*** Opening STUDY TEXT ***
As the healthcare team works to stabilize the patient, they notice a sudden change in her status, indicating a new complication. The patient begins to exhibit confusion and decreased responsiveness, prompting a neurological assessment. Her Glasgow Coma Scale (GCS) score drops to 12, with notable disorientation and decreased verbal response. Concurrently, her blood pressure shows labile readings, fluctuating between 160/110 mmHg and 100/60 mmHg, raising concerns about cerebral perfusion pressure and the potential for eclampsia. The team urgently orders a CT scan of the head to rule out intracranial hemorrhage or other neurological complications associated with severe preeclampsia.

The CT scan reveals no acute intracranial pathology, but the patient's condition remains unstable. The laboratory team provides further updates indicating a worsening hemolytic anemia, with a hemoglobin level dropping to 8.0 g/dL and platelet count now down to 75,000/mm³, reinforcing the suspicion of HELLP syndrome. In response, the multidisciplinary team implements a magnesium sulfate regimen to prevent eclamptic seizures and administers antihypertensive therapy to stabilize blood pressure. Despite these interventions, the patient's urine output decreases significantly, producing only 10 mL over the past hour, further complicating fluid management strategies.

In light of these developments, the team prioritizes the patient's neurological protection while vigilantly monitoring her renal function and coagulation status. The complex interplay of these critical factors necessitates recalibration of the surgical plan, emphasizing the need for swift yet deliberate action to optimize maternal and fetal outcomes. This situation underscores the importance of rigorous clinical reasoning and anticipatory planning as the team prepares for the emergency cesarean section under precarious circumstances.

Section 5

As the team continues to monitor the patient closely, they notice a sudden deterioration in her respiratory status. Her oxygen saturation, previously stable, begins to decline, plummeting to 85% on room air. The patient exhibits increased work of breathing, with audible wheezing and diminished breath sounds upon auscultation. Arterial blood gas analysis reveals a pH of 7.30, a PaCO2 of 50 mmHg, and a PaO2 of 60 mmHg, indicating acute respiratory acidosis. These findings suggest the development of pulmonary edema, likely secondary to fluid overload and capillary leak syndrome associated with severe preeclampsia and HELLP syndrome.

In response, the team initiates supplemental oxygen therapy, increasing to 10 L/min via non-rebreather mask, and considers non-invasive positive pressure ventilation to improve gas exchange. Diuretics are administered cautiously due to the patient's precarious renal status, aiming to reduce fluid overload without exacerbating renal compromise. Concurrently, the anesthesiology team assesses the feasibility of proceeding with the emergency cesarean section under spinal anesthesia, weighing the risks of general anesthesia in the context of her respiratory instability.

Despite these interventions, the patient's condition remains tenuous, compelling the team to reassess her fluid balance and consider potential adjustments in her antihypertensive regimen to optimize both maternal and fetal outcomes. The multidisciplinary approach underscores the complexity of managing such a critically ill obstetric patient, requiring seamless communication and swift decision-making to address the evolving clinical picture. As the surgical team prepares for potential challenges during delivery, they remain vigilant for further complications, emphasizing the need for continuous monitoring and dynamic management strategies.
*** Closing STUDY TEXT ***
*** Opening DATA EXCERPTS ***
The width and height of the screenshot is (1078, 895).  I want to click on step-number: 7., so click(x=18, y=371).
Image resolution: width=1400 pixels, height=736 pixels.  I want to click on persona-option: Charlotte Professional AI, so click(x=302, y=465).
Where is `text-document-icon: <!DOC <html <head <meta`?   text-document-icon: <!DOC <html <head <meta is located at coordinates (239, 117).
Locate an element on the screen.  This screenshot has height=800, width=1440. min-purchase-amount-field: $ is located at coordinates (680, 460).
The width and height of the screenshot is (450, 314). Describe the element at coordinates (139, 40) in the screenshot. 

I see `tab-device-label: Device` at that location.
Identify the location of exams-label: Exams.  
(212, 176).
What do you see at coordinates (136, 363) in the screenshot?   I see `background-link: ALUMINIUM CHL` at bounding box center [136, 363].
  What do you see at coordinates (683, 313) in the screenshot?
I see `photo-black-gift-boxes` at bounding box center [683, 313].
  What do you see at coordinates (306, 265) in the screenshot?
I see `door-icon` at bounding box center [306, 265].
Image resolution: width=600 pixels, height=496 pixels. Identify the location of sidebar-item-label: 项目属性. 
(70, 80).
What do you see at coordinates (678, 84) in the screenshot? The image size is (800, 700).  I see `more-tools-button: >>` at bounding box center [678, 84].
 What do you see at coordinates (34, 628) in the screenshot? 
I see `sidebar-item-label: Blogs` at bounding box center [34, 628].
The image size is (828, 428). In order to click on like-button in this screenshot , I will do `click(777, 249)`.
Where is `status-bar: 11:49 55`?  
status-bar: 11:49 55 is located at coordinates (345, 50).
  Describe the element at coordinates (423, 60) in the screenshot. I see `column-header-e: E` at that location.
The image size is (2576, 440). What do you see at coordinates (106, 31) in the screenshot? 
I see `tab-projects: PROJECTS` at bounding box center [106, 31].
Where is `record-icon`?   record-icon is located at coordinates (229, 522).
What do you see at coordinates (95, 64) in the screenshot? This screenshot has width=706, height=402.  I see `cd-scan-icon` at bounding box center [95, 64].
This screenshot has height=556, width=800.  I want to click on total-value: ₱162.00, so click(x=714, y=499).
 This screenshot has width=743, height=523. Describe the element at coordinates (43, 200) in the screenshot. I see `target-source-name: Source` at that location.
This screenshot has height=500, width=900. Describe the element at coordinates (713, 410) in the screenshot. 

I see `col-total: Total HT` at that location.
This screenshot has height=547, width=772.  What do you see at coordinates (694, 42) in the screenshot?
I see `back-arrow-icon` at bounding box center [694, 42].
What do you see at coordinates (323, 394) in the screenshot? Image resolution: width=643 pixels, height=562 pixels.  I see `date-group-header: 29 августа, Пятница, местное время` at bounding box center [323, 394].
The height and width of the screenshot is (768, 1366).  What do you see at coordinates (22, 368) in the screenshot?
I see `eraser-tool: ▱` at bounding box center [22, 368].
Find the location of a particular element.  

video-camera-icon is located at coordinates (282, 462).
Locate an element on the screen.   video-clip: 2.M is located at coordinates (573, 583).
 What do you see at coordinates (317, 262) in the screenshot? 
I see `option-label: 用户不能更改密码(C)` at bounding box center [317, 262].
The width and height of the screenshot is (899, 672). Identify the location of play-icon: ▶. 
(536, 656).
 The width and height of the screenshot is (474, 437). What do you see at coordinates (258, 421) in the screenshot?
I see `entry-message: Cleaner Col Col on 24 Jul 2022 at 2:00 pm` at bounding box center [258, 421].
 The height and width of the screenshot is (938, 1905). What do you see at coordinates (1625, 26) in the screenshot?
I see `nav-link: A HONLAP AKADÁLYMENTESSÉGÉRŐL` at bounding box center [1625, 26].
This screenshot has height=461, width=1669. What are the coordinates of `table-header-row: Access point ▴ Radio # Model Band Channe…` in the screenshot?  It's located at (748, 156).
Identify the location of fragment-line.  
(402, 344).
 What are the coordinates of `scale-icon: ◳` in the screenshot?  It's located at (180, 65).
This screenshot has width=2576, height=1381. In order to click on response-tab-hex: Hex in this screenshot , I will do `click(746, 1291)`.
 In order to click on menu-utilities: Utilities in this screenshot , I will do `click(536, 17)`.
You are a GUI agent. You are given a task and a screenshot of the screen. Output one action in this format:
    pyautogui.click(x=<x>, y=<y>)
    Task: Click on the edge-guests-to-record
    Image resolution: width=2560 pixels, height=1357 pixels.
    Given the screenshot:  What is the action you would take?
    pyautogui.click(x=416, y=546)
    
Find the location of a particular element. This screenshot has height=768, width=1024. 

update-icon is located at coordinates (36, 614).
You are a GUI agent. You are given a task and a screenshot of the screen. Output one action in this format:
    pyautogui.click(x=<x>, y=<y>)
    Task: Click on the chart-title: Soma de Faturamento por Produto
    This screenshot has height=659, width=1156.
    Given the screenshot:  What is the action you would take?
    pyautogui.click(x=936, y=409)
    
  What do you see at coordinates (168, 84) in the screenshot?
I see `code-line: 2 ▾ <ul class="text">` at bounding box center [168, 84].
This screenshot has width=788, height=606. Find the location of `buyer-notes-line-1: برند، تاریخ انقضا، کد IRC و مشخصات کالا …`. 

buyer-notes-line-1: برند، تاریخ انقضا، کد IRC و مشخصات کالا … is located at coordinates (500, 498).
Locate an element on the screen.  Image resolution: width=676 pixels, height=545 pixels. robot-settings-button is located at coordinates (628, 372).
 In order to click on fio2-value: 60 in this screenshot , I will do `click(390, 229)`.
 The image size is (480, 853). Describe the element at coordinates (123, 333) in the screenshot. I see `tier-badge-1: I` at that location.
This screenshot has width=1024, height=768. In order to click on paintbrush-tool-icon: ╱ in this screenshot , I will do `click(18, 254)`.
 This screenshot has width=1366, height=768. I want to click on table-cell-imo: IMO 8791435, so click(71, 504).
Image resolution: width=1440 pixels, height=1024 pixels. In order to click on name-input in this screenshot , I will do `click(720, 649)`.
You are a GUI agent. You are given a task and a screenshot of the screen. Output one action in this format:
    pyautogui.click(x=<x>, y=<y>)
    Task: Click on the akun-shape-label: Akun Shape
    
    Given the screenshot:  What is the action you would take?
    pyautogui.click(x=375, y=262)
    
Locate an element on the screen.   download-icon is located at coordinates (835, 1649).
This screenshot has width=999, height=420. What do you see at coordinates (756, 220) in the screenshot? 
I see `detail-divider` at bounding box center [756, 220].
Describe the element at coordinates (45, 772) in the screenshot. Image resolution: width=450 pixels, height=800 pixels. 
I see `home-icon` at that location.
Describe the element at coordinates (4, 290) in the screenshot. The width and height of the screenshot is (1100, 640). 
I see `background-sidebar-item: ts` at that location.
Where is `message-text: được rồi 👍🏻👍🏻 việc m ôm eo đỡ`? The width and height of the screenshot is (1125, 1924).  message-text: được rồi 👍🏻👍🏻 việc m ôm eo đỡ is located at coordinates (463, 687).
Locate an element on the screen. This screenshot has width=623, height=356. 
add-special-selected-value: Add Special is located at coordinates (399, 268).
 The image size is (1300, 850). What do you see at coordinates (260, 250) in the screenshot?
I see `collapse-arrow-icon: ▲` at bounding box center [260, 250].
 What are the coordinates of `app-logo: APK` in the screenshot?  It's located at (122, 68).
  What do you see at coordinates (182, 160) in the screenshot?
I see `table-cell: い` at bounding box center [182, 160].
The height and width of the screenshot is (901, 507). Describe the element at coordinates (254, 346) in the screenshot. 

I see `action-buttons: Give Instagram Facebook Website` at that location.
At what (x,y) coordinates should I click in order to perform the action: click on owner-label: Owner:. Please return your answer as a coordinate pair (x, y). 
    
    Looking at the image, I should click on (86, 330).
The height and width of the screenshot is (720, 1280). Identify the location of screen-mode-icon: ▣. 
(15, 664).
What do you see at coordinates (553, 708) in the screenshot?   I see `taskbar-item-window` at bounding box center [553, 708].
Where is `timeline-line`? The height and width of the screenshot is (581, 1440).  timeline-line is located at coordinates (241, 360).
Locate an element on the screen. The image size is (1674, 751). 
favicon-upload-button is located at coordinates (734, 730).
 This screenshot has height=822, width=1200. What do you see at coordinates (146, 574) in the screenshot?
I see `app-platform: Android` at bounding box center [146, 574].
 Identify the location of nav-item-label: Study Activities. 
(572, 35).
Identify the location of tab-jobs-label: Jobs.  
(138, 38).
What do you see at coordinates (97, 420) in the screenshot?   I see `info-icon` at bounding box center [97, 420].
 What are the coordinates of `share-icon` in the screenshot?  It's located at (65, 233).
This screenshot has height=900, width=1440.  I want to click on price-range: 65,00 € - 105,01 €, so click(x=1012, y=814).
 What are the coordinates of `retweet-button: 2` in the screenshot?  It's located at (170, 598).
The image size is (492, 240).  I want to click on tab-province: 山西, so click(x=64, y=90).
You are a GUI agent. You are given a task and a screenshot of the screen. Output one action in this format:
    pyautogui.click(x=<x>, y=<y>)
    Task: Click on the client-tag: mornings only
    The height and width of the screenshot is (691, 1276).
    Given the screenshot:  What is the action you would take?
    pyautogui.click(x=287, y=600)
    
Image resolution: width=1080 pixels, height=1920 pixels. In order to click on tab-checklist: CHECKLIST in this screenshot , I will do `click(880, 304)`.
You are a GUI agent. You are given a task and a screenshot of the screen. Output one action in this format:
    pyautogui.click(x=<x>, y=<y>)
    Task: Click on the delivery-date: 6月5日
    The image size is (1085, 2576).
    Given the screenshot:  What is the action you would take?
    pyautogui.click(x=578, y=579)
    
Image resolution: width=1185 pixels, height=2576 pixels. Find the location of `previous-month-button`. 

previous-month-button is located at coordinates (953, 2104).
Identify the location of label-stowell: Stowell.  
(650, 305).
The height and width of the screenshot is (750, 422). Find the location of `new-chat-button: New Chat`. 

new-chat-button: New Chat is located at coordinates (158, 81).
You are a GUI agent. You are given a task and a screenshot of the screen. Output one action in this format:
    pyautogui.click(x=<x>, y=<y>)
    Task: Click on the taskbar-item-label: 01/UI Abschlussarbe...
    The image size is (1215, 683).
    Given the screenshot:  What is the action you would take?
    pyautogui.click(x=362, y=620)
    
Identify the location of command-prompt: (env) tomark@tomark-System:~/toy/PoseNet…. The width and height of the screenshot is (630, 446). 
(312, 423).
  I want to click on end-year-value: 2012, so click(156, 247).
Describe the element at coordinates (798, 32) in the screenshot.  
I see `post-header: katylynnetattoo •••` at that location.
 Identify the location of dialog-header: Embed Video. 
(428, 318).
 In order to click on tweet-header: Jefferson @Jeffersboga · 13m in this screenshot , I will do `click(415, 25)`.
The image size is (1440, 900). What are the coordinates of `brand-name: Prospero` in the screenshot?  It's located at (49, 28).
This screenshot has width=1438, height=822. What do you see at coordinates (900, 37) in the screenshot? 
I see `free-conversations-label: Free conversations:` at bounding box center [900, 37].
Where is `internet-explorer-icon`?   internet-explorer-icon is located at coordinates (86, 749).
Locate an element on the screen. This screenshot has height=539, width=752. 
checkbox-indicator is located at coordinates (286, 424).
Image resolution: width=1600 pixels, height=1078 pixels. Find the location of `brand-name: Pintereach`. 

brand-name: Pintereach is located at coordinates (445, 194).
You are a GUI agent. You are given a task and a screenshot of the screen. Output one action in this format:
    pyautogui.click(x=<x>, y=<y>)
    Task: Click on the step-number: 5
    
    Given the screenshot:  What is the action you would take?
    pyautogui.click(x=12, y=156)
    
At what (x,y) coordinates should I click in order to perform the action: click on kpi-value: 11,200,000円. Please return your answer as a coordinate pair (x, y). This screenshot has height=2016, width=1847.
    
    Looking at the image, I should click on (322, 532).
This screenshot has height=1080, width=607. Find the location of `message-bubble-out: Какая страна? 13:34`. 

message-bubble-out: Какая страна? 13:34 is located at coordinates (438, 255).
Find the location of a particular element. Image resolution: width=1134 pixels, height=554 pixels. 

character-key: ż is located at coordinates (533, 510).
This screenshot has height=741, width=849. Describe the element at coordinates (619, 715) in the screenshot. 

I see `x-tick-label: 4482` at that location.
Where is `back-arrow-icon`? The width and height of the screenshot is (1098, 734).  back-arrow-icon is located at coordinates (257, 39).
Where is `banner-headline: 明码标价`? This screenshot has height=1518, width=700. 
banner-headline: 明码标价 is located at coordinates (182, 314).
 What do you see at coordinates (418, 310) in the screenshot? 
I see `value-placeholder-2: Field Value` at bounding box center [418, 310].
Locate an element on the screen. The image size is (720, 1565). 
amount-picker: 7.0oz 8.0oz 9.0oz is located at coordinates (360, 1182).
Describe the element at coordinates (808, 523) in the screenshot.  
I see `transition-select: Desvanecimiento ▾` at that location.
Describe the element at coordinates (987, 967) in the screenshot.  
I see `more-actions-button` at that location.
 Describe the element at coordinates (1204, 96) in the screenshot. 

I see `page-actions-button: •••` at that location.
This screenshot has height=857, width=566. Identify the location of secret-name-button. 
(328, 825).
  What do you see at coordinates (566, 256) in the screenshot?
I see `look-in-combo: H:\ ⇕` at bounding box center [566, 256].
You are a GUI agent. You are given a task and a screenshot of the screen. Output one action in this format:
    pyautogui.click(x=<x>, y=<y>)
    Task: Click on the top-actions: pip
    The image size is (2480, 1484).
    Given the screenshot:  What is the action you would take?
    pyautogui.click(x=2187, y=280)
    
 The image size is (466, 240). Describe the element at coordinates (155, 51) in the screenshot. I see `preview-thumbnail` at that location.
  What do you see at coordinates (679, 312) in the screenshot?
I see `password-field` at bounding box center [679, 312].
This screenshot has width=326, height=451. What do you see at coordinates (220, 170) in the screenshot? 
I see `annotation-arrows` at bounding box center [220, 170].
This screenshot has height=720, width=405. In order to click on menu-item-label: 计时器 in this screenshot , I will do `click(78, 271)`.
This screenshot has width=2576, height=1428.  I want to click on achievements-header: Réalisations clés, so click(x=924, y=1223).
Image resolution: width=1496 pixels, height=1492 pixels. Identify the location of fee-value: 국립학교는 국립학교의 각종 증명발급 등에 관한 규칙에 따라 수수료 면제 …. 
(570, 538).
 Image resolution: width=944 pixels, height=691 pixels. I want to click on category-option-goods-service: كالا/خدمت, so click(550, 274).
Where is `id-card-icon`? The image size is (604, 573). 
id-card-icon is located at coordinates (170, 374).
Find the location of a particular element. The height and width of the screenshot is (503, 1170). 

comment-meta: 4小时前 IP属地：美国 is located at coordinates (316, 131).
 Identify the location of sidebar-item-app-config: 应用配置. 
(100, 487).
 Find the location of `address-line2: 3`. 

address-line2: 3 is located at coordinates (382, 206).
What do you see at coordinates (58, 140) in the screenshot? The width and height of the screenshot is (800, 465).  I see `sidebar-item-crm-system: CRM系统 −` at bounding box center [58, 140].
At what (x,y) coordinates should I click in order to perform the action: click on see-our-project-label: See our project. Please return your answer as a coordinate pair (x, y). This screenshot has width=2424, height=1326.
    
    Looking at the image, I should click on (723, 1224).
*** Closing DATA EXCERPTS ***
### YOUR ASSIGNMENT:
Answer these questions about the preeclampsia case text:
1. What did the patient's Glasgow Coma Scale score drop to?
2. How much urine did the patient produce over the past hour?
3. To what level did her oxygen saturation fall on room air?
The lines play no part in these tasks.

### OUTPUT:
1. 12
2. 10 mL
3. 85%